Of course we must also consider the limitations. ES cell technology is in its infancy. Although we have learned a great deal about driving neural differentiation in vitro, we still have much to learn about the generation and maintenance of certain neuronal subtypes. It will be imperative for future work to more precisely characterize and describe methodology to enrich and isolate neuronal subtypes of given neurotransmitter or receptor expression properties. Additionally, current applications for ES-derived neuronal transplants remain prominent in rodents, and in particular inbred strains of mice. Teratoma formation and immune responses have stifled applications in other mammalian systems. Induced pluripotent stem (iPS) cells offer promise in this area. It is conceivable that similar genetic expression systems for transsynaptic analysis could be introduced into tailored iPS cell lines, and that these could subsequently be used to investigate synaptic mechanisms in other tissues or model systems.

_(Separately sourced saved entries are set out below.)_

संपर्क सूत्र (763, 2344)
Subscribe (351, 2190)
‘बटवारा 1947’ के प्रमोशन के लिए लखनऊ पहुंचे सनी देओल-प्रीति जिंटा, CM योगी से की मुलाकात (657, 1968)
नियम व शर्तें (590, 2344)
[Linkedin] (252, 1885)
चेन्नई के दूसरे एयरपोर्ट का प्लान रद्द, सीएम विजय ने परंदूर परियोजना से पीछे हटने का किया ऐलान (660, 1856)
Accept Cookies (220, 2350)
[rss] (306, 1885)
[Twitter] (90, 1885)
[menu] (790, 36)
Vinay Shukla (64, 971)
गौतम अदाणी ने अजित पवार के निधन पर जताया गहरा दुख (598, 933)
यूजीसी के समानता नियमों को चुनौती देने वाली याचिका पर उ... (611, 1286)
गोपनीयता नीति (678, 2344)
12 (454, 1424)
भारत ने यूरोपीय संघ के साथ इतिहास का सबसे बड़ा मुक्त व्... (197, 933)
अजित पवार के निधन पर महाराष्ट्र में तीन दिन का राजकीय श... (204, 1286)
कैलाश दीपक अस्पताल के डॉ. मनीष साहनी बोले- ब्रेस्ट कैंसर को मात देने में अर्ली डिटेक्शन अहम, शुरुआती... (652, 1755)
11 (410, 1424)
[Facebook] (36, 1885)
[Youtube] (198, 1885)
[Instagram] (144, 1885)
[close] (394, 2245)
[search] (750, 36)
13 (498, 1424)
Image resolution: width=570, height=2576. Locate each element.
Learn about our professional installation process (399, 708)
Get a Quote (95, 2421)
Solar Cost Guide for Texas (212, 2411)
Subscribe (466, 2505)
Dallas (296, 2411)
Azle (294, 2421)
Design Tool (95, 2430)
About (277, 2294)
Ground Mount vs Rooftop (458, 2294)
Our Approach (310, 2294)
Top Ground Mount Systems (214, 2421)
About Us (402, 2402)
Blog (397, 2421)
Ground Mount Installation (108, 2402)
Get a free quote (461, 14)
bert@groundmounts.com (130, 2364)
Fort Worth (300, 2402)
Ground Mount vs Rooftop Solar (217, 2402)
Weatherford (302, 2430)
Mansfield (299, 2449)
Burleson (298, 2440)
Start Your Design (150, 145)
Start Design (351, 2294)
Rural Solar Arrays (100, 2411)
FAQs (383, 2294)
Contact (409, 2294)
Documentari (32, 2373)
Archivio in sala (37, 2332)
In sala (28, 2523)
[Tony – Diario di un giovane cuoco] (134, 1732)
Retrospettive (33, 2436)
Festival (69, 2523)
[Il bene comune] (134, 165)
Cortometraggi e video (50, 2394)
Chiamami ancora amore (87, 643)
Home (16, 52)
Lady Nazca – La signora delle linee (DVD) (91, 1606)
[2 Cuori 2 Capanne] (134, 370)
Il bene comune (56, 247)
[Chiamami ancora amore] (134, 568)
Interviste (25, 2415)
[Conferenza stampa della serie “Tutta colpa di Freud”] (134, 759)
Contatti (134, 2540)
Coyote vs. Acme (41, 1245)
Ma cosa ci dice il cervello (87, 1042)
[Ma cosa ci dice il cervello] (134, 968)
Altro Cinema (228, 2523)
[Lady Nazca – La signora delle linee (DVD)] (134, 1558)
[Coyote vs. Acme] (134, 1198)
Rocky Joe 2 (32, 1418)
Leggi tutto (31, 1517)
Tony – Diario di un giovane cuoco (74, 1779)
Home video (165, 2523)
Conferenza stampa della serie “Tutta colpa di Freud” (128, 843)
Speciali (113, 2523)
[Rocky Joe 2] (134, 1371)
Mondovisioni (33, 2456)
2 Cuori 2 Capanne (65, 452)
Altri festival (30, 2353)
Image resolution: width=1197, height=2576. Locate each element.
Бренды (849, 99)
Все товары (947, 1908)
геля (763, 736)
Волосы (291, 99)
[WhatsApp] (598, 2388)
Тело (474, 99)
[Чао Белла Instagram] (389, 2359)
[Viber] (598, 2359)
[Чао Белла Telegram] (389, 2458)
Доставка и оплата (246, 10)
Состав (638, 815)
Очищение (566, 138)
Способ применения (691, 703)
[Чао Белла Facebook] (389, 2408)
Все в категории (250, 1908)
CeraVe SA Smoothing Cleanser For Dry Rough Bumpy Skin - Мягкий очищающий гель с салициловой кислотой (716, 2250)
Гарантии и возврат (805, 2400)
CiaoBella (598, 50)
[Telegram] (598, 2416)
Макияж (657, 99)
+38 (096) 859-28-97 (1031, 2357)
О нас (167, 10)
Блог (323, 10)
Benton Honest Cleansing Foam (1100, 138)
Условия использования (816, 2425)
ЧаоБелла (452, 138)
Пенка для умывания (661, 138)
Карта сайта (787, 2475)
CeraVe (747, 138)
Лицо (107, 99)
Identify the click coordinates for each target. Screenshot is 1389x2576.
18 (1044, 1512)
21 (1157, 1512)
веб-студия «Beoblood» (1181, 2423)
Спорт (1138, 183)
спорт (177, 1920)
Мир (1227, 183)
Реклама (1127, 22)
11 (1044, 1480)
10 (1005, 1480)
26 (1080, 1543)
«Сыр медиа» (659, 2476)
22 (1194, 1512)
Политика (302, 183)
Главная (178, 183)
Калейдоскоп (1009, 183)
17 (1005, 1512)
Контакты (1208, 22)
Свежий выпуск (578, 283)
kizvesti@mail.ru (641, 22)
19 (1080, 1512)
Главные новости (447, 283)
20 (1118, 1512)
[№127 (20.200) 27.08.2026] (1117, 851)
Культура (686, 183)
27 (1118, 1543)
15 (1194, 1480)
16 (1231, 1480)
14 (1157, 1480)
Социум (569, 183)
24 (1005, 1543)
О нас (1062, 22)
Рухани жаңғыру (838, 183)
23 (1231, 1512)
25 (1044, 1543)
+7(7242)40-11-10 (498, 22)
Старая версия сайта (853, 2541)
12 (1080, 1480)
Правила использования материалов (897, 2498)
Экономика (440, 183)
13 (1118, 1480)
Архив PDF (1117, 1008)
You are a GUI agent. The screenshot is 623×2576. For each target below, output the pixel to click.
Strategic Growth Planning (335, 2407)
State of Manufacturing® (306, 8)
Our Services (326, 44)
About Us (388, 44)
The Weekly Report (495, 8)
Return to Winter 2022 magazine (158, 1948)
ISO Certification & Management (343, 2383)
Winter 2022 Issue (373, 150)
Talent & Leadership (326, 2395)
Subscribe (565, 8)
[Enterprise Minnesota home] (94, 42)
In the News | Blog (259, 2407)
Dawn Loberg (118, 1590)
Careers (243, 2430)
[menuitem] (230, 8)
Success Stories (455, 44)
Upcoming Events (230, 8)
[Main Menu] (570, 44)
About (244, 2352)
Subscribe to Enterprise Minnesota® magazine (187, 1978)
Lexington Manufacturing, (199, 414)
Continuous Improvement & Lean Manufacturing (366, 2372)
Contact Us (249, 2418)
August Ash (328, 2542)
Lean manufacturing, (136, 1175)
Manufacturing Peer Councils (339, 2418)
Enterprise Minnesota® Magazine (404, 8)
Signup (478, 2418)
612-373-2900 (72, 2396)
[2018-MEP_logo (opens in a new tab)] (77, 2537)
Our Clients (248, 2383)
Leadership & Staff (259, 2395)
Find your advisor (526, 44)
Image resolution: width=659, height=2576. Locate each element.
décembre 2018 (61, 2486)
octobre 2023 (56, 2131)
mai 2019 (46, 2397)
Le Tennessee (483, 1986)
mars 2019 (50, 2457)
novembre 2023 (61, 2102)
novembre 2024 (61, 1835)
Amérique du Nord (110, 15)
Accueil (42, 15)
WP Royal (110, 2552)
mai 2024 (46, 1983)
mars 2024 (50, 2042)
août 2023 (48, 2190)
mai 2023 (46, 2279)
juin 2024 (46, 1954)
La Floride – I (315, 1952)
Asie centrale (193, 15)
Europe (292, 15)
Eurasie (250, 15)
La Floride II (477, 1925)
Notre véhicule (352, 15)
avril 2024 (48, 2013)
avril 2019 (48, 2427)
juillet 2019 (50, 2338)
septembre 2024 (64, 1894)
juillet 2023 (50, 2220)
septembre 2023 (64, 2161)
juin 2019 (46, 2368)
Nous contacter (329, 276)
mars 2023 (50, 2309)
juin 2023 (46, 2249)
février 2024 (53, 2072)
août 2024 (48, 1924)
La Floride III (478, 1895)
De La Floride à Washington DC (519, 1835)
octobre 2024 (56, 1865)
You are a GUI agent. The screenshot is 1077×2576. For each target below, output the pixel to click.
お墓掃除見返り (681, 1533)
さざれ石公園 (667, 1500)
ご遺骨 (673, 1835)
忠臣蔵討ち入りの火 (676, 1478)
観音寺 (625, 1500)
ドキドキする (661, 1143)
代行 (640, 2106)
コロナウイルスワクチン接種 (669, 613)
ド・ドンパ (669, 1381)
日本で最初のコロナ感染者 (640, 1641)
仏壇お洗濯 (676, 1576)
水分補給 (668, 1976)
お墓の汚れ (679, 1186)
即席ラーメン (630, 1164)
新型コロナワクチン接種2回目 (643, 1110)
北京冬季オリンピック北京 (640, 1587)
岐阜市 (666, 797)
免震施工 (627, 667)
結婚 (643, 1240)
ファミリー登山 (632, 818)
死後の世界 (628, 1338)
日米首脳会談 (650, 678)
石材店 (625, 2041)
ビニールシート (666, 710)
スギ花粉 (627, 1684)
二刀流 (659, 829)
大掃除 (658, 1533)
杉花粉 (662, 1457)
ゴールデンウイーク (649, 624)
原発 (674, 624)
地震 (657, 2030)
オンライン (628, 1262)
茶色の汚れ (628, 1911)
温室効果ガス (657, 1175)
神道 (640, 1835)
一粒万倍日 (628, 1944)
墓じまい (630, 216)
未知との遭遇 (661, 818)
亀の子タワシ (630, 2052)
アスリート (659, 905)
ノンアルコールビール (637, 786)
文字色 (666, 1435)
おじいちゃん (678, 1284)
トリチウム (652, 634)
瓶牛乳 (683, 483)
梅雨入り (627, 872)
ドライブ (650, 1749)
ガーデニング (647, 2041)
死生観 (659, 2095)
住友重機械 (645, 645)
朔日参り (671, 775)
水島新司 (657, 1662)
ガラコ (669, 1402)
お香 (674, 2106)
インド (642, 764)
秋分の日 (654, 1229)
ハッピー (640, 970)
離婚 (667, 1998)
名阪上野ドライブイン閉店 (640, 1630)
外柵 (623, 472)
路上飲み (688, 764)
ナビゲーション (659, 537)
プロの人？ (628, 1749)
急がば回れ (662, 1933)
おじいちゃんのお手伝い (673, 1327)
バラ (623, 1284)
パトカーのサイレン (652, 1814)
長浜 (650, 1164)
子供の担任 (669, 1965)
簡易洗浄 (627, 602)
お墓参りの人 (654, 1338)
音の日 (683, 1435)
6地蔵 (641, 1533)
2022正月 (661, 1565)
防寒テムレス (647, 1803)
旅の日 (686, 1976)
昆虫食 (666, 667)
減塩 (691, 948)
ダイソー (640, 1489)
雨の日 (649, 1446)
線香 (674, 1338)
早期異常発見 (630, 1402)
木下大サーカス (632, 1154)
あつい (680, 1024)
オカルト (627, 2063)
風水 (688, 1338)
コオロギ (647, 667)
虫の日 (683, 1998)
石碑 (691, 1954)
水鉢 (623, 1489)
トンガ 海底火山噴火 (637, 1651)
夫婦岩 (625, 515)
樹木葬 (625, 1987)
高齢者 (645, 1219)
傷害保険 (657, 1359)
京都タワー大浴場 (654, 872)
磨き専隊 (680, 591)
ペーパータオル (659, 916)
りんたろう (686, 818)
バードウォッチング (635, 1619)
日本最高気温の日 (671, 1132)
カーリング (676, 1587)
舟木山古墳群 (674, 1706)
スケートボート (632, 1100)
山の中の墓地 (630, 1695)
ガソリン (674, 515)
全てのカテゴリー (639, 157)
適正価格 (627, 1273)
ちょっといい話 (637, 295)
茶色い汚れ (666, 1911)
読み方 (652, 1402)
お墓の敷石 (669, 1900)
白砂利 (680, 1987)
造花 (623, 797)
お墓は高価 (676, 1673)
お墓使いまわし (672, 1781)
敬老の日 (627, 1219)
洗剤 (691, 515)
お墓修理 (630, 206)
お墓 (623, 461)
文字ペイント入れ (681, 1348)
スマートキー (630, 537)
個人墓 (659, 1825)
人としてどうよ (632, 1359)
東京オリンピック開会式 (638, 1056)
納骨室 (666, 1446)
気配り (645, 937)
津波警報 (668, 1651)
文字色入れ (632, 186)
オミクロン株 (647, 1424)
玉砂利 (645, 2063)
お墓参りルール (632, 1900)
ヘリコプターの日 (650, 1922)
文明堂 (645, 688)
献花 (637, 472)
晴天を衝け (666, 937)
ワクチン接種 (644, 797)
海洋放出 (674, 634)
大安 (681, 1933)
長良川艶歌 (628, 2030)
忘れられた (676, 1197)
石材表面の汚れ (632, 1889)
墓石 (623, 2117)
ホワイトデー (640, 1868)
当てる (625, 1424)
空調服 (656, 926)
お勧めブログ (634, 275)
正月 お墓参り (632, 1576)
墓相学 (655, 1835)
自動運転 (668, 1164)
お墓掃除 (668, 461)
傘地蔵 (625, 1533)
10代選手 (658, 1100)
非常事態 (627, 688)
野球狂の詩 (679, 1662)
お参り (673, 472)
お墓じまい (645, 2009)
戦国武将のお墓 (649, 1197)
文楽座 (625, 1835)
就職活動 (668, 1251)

Considering the widespread use of ES cells to generate mouse models of brain development and dysfunction, the broad array of available alleles expressed in the nervous system, and advancements in iPS cell technology, in vitro experimentation that directly transfers from the culture dish to in vivo application is thus becoming much more feasible. Permutations of the experimentation we performed here using the described ROSA-tomRITVA ES cells hold promise to provide future insight into synaptic wiring mechanisms at work in the mammalian brain.